_EXERCISE GOAL_
Write out, word for word, the part of the listing below that opens with the line containing "Select the explorer.exe process row" and closes with the line containing "Task: Open the Shields settings section", keeping both of those lines and adding no others.

_SOURCE DATA_
········
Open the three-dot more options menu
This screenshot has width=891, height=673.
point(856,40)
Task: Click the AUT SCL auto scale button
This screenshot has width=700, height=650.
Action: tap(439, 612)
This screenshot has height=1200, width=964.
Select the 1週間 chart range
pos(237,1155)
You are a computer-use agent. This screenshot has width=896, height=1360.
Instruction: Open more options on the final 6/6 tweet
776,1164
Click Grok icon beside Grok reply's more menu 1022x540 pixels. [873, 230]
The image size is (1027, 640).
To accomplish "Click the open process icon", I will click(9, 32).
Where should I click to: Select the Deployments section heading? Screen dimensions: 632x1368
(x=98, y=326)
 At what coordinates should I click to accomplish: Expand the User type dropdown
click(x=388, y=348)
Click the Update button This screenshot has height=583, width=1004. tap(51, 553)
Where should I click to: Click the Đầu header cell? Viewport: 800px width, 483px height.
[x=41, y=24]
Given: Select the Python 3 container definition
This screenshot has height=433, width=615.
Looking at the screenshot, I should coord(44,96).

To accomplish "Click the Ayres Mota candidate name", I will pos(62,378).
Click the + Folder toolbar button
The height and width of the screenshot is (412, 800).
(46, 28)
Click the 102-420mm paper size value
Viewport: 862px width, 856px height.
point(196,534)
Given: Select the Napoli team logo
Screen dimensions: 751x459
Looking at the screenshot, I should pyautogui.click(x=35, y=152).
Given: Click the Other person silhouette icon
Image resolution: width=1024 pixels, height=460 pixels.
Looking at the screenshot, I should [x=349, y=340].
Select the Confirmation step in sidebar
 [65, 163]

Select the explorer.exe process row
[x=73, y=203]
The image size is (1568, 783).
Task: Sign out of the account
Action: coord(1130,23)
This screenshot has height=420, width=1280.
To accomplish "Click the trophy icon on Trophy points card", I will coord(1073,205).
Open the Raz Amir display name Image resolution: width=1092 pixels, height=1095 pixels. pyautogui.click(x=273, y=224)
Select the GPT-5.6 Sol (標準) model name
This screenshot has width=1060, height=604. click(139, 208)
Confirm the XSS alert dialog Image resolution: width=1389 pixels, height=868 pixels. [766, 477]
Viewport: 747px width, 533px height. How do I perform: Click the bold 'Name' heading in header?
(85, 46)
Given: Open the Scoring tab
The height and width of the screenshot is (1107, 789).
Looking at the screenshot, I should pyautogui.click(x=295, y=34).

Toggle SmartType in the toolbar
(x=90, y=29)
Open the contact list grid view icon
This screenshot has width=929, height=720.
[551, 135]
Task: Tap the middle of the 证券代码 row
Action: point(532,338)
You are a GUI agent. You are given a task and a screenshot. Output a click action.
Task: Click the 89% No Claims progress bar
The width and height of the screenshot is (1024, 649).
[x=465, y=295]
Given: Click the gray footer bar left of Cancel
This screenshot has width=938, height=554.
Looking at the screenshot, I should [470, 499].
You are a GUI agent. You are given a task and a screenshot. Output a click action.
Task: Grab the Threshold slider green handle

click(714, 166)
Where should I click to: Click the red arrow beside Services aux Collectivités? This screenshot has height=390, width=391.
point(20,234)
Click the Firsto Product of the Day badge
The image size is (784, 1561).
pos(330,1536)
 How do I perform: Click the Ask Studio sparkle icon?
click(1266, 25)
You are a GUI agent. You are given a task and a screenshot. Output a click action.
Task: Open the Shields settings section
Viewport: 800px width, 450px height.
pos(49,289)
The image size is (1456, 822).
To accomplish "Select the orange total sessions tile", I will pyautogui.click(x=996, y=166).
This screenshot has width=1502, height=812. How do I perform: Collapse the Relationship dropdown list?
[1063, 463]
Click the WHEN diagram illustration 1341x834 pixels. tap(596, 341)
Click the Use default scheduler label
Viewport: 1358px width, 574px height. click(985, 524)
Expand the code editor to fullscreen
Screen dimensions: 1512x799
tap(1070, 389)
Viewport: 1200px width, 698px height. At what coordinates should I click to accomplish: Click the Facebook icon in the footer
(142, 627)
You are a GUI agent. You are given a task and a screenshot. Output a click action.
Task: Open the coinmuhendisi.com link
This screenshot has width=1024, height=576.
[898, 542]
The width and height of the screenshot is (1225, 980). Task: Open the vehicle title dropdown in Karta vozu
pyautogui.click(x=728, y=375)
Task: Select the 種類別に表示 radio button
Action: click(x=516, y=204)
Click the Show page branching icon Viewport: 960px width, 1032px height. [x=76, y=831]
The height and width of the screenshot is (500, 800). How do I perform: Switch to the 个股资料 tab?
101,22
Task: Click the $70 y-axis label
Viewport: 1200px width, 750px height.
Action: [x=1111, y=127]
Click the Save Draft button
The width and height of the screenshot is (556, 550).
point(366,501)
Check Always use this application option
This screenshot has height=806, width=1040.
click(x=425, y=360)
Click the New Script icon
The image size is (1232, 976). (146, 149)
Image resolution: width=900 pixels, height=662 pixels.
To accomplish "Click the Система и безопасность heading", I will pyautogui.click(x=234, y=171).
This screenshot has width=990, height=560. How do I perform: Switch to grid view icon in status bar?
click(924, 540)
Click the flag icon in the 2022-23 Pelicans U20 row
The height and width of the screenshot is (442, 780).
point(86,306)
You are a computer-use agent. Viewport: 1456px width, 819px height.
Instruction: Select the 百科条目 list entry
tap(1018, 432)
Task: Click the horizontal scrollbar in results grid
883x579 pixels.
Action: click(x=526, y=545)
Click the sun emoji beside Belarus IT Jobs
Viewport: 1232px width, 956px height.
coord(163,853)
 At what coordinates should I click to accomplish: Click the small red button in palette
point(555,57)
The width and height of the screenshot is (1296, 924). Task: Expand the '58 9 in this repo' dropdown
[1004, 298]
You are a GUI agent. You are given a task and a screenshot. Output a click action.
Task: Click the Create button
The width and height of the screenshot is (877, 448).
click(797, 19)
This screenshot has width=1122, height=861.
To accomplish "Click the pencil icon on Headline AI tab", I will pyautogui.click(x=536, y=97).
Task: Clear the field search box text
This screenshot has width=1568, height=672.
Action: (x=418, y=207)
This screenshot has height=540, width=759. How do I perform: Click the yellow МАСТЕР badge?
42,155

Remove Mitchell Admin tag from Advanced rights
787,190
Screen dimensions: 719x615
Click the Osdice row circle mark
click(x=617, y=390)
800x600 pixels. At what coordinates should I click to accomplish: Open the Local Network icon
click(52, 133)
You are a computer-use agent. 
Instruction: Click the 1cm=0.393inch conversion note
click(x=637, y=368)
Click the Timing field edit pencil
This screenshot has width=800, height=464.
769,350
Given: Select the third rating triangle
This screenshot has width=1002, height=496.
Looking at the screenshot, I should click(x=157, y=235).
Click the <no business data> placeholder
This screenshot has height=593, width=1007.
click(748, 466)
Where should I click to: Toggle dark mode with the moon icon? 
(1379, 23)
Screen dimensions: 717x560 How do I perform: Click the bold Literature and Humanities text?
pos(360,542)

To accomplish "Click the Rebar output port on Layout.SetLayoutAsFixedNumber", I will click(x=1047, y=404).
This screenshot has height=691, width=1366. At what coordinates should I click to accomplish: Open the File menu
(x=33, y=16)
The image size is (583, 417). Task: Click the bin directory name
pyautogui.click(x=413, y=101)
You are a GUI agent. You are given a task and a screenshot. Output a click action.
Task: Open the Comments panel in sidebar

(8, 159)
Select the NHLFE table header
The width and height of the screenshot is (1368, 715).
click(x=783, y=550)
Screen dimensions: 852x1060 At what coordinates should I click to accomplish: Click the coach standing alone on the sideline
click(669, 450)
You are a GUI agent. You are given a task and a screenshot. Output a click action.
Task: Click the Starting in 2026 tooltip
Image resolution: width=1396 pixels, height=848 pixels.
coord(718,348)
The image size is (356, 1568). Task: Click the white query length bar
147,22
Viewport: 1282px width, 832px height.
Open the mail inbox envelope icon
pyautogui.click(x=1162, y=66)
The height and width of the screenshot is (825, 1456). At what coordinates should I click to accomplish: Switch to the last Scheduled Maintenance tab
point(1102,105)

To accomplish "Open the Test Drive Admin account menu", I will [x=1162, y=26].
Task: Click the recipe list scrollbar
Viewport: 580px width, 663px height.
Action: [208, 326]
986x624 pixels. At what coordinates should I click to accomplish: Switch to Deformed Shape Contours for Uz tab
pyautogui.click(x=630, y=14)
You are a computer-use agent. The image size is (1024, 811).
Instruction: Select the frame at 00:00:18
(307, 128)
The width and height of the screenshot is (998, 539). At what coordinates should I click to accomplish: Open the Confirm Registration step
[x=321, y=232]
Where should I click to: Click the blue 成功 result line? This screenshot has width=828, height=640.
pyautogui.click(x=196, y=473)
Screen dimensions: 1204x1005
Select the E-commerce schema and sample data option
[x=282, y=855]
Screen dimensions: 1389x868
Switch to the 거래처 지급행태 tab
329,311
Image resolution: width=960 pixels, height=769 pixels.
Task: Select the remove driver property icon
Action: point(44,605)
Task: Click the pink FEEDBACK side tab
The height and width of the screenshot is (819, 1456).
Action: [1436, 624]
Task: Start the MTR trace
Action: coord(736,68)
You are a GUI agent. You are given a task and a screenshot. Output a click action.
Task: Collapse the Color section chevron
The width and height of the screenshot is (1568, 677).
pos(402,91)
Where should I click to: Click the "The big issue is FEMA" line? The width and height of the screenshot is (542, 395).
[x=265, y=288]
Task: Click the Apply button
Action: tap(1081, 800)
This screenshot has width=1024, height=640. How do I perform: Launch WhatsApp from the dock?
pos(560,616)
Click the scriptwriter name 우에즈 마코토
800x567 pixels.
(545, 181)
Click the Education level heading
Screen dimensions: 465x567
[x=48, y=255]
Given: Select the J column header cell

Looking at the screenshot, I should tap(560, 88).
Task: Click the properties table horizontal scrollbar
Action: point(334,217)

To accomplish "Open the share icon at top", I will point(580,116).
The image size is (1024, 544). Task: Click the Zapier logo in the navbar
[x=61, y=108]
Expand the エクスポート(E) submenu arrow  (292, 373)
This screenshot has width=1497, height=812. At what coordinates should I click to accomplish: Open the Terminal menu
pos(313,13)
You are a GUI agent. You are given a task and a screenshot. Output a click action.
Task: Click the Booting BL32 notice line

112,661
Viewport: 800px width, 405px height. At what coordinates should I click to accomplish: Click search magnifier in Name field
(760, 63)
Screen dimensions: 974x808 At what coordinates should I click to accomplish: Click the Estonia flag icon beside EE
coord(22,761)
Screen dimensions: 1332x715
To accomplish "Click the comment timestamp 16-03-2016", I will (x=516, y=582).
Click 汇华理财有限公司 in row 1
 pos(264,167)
········
_EXERCISE ANSWER_
Select the explorer.exe process row
[x=73, y=203]
The image size is (1568, 783).
Task: Sign out of the account
Action: coord(1130,23)
This screenshot has height=420, width=1280.
To accomplish "Click the trophy icon on Trophy points card", I will coord(1073,205).
Open the Raz Amir display name Image resolution: width=1092 pixels, height=1095 pixels. pyautogui.click(x=273, y=224)
Select the GPT-5.6 Sol (標準) model name
This screenshot has width=1060, height=604. click(139, 208)
Confirm the XSS alert dialog Image resolution: width=1389 pixels, height=868 pixels. [766, 477]
Viewport: 747px width, 533px height. How do I perform: Click the bold 'Name' heading in header?
(85, 46)
Given: Open the Scoring tab
The height and width of the screenshot is (1107, 789).
Looking at the screenshot, I should pyautogui.click(x=295, y=34).

Toggle SmartType in the toolbar
(x=90, y=29)
Open the contact list grid view icon
This screenshot has width=929, height=720.
[551, 135]
Task: Tap the middle of the 证券代码 row
Action: point(532,338)
You are a GUI agent. You are given a task and a screenshot. Output a click action.
Task: Click the 89% No Claims progress bar
The width and height of the screenshot is (1024, 649).
[x=465, y=295]
Given: Click the gray footer bar left of Cancel
This screenshot has width=938, height=554.
Looking at the screenshot, I should [470, 499].
You are a GUI agent. You are given a task and a screenshot. Output a click action.
Task: Grab the Threshold slider green handle

click(714, 166)
Where should I click to: Click the red arrow beside Services aux Collectivités? This screenshot has height=390, width=391.
point(20,234)
Click the Firsto Product of the Day badge
The image size is (784, 1561).
pos(330,1536)
 How do I perform: Click the Ask Studio sparkle icon?
click(1266, 25)
You are a GUI agent. You are given a task and a screenshot. Output a click action.
Task: Open the Shields settings section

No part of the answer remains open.